══ SUPPLIED DATA ══

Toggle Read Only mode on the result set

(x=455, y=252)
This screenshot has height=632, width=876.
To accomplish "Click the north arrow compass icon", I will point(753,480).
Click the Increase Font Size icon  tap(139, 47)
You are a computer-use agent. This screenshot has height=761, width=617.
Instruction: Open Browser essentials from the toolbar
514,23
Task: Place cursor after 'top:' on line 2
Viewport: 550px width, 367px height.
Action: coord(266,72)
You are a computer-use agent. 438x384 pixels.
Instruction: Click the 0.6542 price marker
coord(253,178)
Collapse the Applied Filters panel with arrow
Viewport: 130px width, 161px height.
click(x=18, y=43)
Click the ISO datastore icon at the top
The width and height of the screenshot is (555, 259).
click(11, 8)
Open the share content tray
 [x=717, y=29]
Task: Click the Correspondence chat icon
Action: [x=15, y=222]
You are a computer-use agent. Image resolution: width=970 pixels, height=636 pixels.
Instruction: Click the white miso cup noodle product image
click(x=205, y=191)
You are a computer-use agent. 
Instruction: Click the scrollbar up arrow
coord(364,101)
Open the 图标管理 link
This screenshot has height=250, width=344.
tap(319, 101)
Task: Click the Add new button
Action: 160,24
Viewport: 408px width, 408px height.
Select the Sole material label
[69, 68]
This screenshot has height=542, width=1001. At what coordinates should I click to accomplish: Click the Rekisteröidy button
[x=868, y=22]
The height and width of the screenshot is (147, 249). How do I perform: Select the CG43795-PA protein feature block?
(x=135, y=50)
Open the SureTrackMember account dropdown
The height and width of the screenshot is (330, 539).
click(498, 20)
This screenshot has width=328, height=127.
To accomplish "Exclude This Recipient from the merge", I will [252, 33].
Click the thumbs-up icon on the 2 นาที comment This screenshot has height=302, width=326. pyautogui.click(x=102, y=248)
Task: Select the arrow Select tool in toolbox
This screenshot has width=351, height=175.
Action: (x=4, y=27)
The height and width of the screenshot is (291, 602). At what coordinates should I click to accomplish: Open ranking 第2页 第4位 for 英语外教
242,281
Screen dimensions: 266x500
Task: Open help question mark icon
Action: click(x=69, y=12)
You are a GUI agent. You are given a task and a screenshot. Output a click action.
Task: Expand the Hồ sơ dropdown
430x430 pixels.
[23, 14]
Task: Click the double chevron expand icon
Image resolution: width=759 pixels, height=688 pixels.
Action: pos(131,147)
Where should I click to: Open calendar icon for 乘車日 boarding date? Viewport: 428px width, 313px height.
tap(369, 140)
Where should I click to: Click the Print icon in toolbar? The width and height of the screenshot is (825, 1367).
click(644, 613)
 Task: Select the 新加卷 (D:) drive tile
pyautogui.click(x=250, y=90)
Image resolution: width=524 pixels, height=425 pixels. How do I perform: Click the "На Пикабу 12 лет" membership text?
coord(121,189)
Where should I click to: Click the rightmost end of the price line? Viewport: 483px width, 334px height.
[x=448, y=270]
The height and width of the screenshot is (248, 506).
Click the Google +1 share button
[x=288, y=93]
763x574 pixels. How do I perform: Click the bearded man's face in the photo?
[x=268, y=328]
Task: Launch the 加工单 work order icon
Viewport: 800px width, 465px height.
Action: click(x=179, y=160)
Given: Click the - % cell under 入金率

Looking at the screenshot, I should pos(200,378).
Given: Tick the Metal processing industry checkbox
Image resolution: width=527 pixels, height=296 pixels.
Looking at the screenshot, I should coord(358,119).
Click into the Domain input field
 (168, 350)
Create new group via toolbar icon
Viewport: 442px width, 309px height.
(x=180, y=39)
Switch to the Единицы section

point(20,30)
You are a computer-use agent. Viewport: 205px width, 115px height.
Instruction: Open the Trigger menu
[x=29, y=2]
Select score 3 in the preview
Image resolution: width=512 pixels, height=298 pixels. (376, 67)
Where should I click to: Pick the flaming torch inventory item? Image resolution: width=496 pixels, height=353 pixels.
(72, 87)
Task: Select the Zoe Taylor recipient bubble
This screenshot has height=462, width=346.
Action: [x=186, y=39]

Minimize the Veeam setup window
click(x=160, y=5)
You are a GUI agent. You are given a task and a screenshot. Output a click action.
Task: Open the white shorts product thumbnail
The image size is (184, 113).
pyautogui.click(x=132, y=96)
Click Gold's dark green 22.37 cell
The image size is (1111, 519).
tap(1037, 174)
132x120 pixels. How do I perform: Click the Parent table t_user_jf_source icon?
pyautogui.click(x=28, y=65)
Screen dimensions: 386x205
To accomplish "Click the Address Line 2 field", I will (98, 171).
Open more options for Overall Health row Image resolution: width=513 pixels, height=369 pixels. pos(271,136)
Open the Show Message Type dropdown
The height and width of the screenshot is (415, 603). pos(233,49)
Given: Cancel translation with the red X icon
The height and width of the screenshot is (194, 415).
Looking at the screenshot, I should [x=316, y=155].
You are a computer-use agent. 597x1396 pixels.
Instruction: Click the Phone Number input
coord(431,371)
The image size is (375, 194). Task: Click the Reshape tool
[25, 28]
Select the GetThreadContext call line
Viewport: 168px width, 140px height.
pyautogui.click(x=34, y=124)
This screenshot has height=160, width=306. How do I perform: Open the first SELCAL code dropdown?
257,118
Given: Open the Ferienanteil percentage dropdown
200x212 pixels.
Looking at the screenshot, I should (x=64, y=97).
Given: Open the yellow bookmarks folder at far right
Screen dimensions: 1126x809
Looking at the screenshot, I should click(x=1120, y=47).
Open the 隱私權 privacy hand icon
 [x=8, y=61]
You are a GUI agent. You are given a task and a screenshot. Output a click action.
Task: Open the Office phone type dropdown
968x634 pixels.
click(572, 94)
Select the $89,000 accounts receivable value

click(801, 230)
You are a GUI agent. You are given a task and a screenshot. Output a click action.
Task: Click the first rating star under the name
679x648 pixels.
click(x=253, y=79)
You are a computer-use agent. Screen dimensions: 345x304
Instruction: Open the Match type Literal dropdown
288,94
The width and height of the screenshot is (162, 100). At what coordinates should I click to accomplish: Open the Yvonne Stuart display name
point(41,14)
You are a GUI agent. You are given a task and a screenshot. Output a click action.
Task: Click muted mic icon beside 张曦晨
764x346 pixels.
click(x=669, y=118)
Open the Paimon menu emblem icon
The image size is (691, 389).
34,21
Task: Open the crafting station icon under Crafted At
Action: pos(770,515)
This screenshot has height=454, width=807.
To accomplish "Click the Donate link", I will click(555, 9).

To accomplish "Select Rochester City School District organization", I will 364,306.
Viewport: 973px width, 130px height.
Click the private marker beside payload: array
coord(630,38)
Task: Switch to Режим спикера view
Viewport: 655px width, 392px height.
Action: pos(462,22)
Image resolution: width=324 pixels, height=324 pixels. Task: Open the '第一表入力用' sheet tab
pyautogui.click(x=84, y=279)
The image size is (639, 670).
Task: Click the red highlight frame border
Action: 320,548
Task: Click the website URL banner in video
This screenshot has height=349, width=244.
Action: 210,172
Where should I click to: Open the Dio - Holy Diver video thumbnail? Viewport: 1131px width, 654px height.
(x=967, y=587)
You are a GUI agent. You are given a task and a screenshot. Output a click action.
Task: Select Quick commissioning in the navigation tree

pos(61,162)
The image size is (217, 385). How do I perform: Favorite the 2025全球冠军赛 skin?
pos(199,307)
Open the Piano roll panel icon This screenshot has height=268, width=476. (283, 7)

═══

> _WHAT IS EXPECTED_: Write out each record exactly, without addition or omission.

> _RESPONSE FOR THIS EXERCISE_:
Toggle Read Only mode on the result set

(x=455, y=252)
This screenshot has height=632, width=876.
To accomplish "Click the north arrow compass icon", I will point(753,480).
Click the Increase Font Size icon  tap(139, 47)
You are a computer-use agent. This screenshot has height=761, width=617.
Instruction: Open Browser essentials from the toolbar
514,23
Task: Place cursor after 'top:' on line 2
Viewport: 550px width, 367px height.
Action: coord(266,72)
You are a computer-use agent. 438x384 pixels.
Instruction: Click the 0.6542 price marker
coord(253,178)
Collapse the Applied Filters panel with arrow
Viewport: 130px width, 161px height.
click(x=18, y=43)
Click the ISO datastore icon at the top
The width and height of the screenshot is (555, 259).
click(11, 8)
Open the share content tray
 [x=717, y=29]
Task: Click the Correspondence chat icon
Action: [x=15, y=222]
You are a computer-use agent. Image resolution: width=970 pixels, height=636 pixels.
Instruction: Click the white miso cup noodle product image
click(x=205, y=191)
You are a computer-use agent. 
Instruction: Click the scrollbar up arrow
coord(364,101)
Open the 图标管理 link
This screenshot has height=250, width=344.
tap(319, 101)
Task: Click the Add new button
Action: 160,24
Viewport: 408px width, 408px height.
Select the Sole material label
[69, 68]
This screenshot has height=542, width=1001. At what coordinates should I click to accomplish: Click the Rekisteröidy button
[x=868, y=22]
The height and width of the screenshot is (147, 249). How do I perform: Select the CG43795-PA protein feature block?
(x=135, y=50)
Open the SureTrackMember account dropdown
The height and width of the screenshot is (330, 539).
click(498, 20)
This screenshot has width=328, height=127.
To accomplish "Exclude This Recipient from the merge", I will [252, 33].
Click the thumbs-up icon on the 2 นาที comment This screenshot has height=302, width=326. pyautogui.click(x=102, y=248)
Task: Select the arrow Select tool in toolbox
This screenshot has width=351, height=175.
Action: (x=4, y=27)
The height and width of the screenshot is (291, 602). At what coordinates should I click to accomplish: Open ranking 第2页 第4位 for 英语外教
242,281
Screen dimensions: 266x500
Task: Open help question mark icon
Action: click(x=69, y=12)
You are a GUI agent. You are given a task and a screenshot. Output a click action.
Task: Expand the Hồ sơ dropdown
430x430 pixels.
[23, 14]
Task: Click the double chevron expand icon
Image resolution: width=759 pixels, height=688 pixels.
Action: pos(131,147)
Where should I click to: Open calendar icon for 乘車日 boarding date? Viewport: 428px width, 313px height.
tap(369, 140)
Where should I click to: Click the Print icon in toolbar? The width and height of the screenshot is (825, 1367).
click(644, 613)
 Task: Select the 新加卷 (D:) drive tile
pyautogui.click(x=250, y=90)
Image resolution: width=524 pixels, height=425 pixels. How do I perform: Click the "На Пикабу 12 лет" membership text?
coord(121,189)
Where should I click to: Click the rightmost end of the price line? Viewport: 483px width, 334px height.
[x=448, y=270]
The height and width of the screenshot is (248, 506).
Click the Google +1 share button
[x=288, y=93]
763x574 pixels. How do I perform: Click the bearded man's face in the photo?
[x=268, y=328]
Task: Launch the 加工单 work order icon
Viewport: 800px width, 465px height.
Action: click(x=179, y=160)
Given: Click the - % cell under 入金率

Looking at the screenshot, I should pos(200,378).
Given: Tick the Metal processing industry checkbox
Image resolution: width=527 pixels, height=296 pixels.
Looking at the screenshot, I should coord(358,119).
Click into the Domain input field
 (168, 350)
Create new group via toolbar icon
Viewport: 442px width, 309px height.
(x=180, y=39)
Switch to the Единицы section

point(20,30)
You are a computer-use agent. Viewport: 205px width, 115px height.
Instruction: Open the Trigger menu
[x=29, y=2]
Select score 3 in the preview
Image resolution: width=512 pixels, height=298 pixels. (376, 67)
Where should I click to: Pick the flaming torch inventory item? Image resolution: width=496 pixels, height=353 pixels.
(72, 87)
Task: Select the Zoe Taylor recipient bubble
This screenshot has height=462, width=346.
Action: [x=186, y=39]

Minimize the Veeam setup window
click(x=160, y=5)
You are a GUI agent. You are given a task and a screenshot. Output a click action.
Task: Open the white shorts product thumbnail
The image size is (184, 113).
pyautogui.click(x=132, y=96)
Click Gold's dark green 22.37 cell
The image size is (1111, 519).
tap(1037, 174)
132x120 pixels. How do I perform: Click the Parent table t_user_jf_source icon?
pyautogui.click(x=28, y=65)
Screen dimensions: 386x205
To accomplish "Click the Address Line 2 field", I will (98, 171).
Open more options for Overall Health row Image resolution: width=513 pixels, height=369 pixels. pos(271,136)
Open the Show Message Type dropdown
The height and width of the screenshot is (415, 603). pos(233,49)
Given: Cancel translation with the red X icon
The height and width of the screenshot is (194, 415).
Looking at the screenshot, I should [x=316, y=155].
You are a computer-use agent. 597x1396 pixels.
Instruction: Click the Phone Number input
coord(431,371)
The image size is (375, 194). Task: Click the Reshape tool
[25, 28]
Select the GetThreadContext call line
Viewport: 168px width, 140px height.
pyautogui.click(x=34, y=124)
This screenshot has height=160, width=306. How do I perform: Open the first SELCAL code dropdown?
257,118
Given: Open the Ferienanteil percentage dropdown
200x212 pixels.
Looking at the screenshot, I should (x=64, y=97).
Given: Open the yellow bookmarks folder at far right
Screen dimensions: 1126x809
Looking at the screenshot, I should click(x=1120, y=47).
Open the 隱私權 privacy hand icon
 [x=8, y=61]
You are a GUI agent. You are given a task and a screenshot. Output a click action.
Task: Open the Office phone type dropdown
968x634 pixels.
click(572, 94)
Select the $89,000 accounts receivable value

click(801, 230)
You are a GUI agent. You are given a task and a screenshot. Output a click action.
Task: Click the first rating star under the name
679x648 pixels.
click(x=253, y=79)
You are a computer-use agent. Screen dimensions: 345x304
Instruction: Open the Match type Literal dropdown
288,94
The width and height of the screenshot is (162, 100). At what coordinates should I click to accomplish: Open the Yvonne Stuart display name
point(41,14)
You are a GUI agent. You are given a task and a screenshot. Output a click action.
Task: Click muted mic icon beside 张曦晨
764x346 pixels.
click(x=669, y=118)
Open the Paimon menu emblem icon
The image size is (691, 389).
34,21
Task: Open the crafting station icon under Crafted At
Action: pos(770,515)
This screenshot has height=454, width=807.
To accomplish "Click the Donate link", I will click(555, 9).

To accomplish "Select Rochester City School District organization", I will 364,306.
Viewport: 973px width, 130px height.
Click the private marker beside payload: array
coord(630,38)
Task: Switch to Режим спикера view
Viewport: 655px width, 392px height.
Action: pos(462,22)
Image resolution: width=324 pixels, height=324 pixels. Task: Open the '第一表入力用' sheet tab
pyautogui.click(x=84, y=279)
The image size is (639, 670).
Task: Click the red highlight frame border
Action: 320,548
Task: Click the website URL banner in video
This screenshot has height=349, width=244.
Action: 210,172
Where should I click to: Open the Dio - Holy Diver video thumbnail? Viewport: 1131px width, 654px height.
(x=967, y=587)
You are a GUI agent. You are given a task and a screenshot. Output a click action.
Task: Select Quick commissioning in the navigation tree

pos(61,162)
The image size is (217, 385). How do I perform: Favorite the 2025全球冠军赛 skin?
pos(199,307)
Open the Piano roll panel icon This screenshot has height=268, width=476. (283, 7)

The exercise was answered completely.